UPDATED 08:39 EDT / MARCH 17 2014

Wise.io bags $2.5M to democratize predictive analytics

cloud_computing_2014_0001As the very definition of IT broadened over the last few years, data has become too vast for humans to manage manually, let alone analyze and act upon in real time. Organizations are increasingly applying Machine Learning to address the expectation gaps that were born out of this mega trend. But, while most of the dirty work is now being done by computers, it still takes an army of data scientists—and a lot of physical infrastructure—to uncover actionable insights at the enterprise level.
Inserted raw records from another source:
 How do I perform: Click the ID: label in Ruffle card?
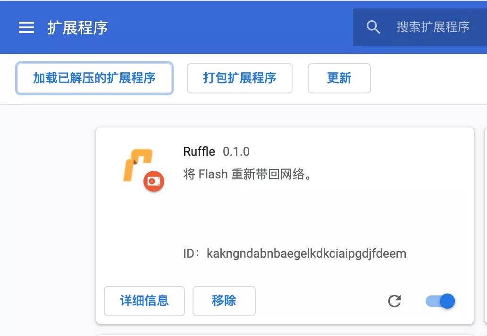tap(191, 253)
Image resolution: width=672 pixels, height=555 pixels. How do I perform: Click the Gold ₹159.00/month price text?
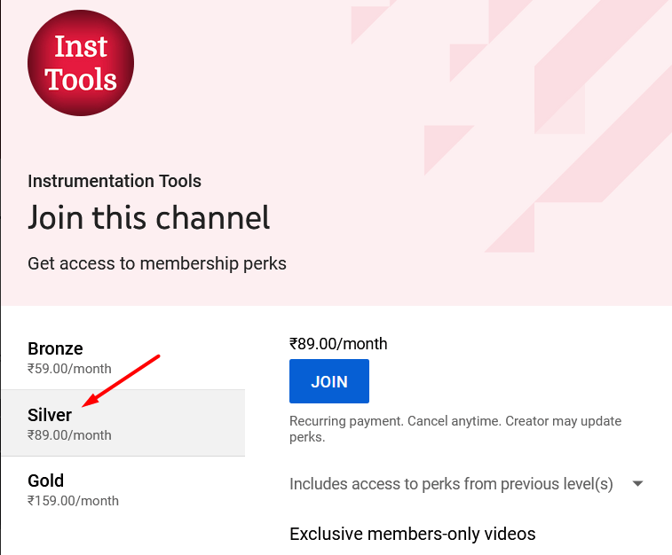tap(73, 501)
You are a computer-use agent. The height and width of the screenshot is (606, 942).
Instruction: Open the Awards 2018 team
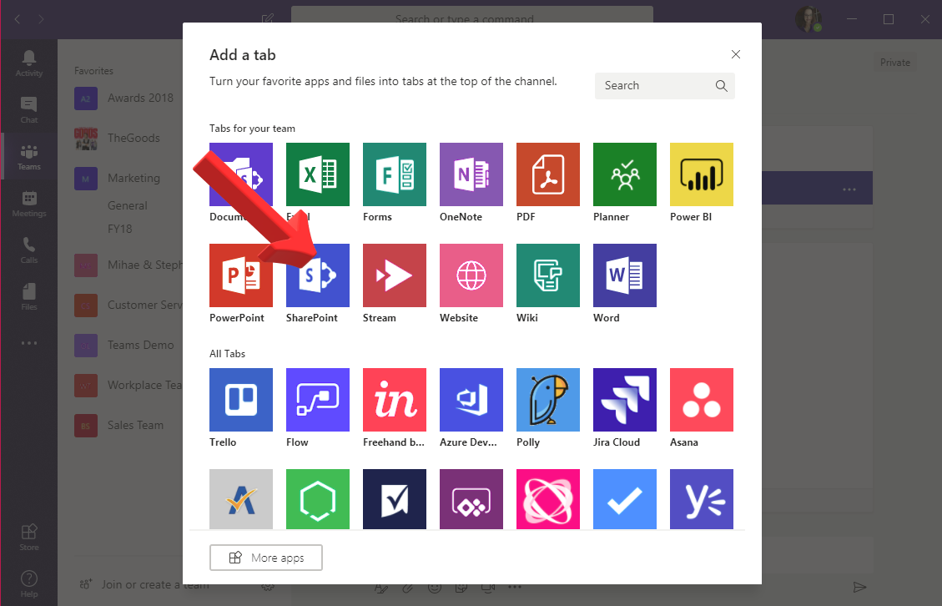[x=140, y=98]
Wise.io wants to change that with a cloud-based, predictive analytics platform that allows customers to hit the ground running. The platform allows them to scale their algorithms as needed, without large upfront capital expenditures on data center equipment.
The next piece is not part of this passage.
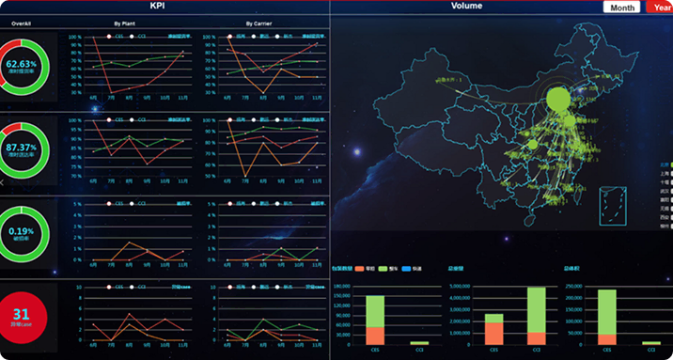Click the South China Sea inset box
673x360 pixels.
[x=613, y=206]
The startup, a graduate of both the Alchemist Accelerator and the prestigious Citrix Startup Incubator, promises to not only take the hassle out of deployment but also let CIOs make “true machine intelligence” accessible to the non-technical users who drive the bottom line.

Wise.io‘s razor-sharp focus on simplicity mirrors the earlier work of cofounders Damian Eads and Joshua Bloom, professors of astronomy at UC Berkeley who helped develop automated, machine-learning frameworks for analyzing rare cosmic phenomena such as black holes and exploding white dwarfs.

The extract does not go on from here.